In Assassin’s Quest when Fitz finally breaks into Regal’s mind with his Skill, the cause for Regal’s petty, cruel nature is revealed. Regal deserved to suffer, but Fitz finally made a logical, thoughtful decision. Instead of reflecting the cruelty Regal had shown him all his life, he chose something that patched up the entire kingdom and solidified his “good guy” appeal.
The Black Licorice
On to the nasty jellybeans and melancholy. While Fitz does develop into a character you can’t help but love, he makes his otherwise decent life feel dreary and oppressive. For example, “The King’s tool. I see.’ An oppression settled over me. My brief glimpse of blue skies arching over yellow roads and me travelling down them astride Sooty suddenly vanished. I thought of the hounds in their kennels instead, or of the hawk, hooded and strapped, that rode on the King’s wrist and was loosed only to do the King’s will.” He tends to fall into that feigned helplessness, that inability to do anything about his life despite having all of the skills and resources to do so, as the story progresses. He pontificates on his misery over and over again, especially in the second book, Royal Assassin, but his life is not the slavish torture he would have readers believe (well, except for when he was actually tortured).
The boy makes irrational, impulsive decisions which, though consistent to his character, become a burden on the actual events and excitement in the plot. His journey along the Skill Road in Assassin’s Quest should have been an exciting and engaging adventure filled with events and clarity. Instead, it is filled with Fitz’s longing for Molly and his child. It was much like having a rock in my shoe, gnawing at me with each passing chapter. I should have known Fitz’s fate, but I’m stubborn and like for my heroes to be recognized for their great deeds.

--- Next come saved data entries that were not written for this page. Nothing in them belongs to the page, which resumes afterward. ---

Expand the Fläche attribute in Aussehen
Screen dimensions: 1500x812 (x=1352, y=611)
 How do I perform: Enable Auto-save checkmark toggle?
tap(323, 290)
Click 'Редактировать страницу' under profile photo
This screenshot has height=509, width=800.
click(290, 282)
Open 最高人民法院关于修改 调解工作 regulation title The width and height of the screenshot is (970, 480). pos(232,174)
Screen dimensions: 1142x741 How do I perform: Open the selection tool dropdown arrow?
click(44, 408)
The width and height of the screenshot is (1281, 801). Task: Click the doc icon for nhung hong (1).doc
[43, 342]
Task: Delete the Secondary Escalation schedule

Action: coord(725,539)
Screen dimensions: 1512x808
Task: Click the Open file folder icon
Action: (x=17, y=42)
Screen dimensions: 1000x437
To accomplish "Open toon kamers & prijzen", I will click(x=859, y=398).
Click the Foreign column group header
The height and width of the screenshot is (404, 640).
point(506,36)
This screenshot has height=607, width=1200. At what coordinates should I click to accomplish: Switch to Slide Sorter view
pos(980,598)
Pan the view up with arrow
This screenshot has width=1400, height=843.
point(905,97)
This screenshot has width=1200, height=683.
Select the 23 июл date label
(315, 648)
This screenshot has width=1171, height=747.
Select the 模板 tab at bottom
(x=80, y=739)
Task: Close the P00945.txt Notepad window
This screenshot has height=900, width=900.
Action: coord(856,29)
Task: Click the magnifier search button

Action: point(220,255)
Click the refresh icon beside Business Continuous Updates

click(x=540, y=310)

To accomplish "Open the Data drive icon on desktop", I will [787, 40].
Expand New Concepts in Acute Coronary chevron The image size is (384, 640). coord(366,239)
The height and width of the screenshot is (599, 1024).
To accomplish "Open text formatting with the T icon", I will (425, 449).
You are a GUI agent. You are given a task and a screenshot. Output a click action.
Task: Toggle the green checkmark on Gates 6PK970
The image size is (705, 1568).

The only quirk in how the conflict ended was that Fitz didn’t get any recognition. In fact, his name was reviled by all but his friends. His memory was tarnished by his connection to the Wit magic. What FitzChivalry chose in the end was true to his chivalrous bastard name, but it didn’t have the nice Disney-hero ending. He went the distance, though crowds did not cheer when they saw his face and a voice did not keep saying, “This is where Fitz is meant to be”. It’s a missed “feel good” opportunity. The only upside to an ending like that is a sequel, which Robin Hobb has already given her readers in The Tawny Man and The Fitz and the Fool trilogies. So fortunately, you don’t have to wait to see if things change for FitzChivalry Farseer.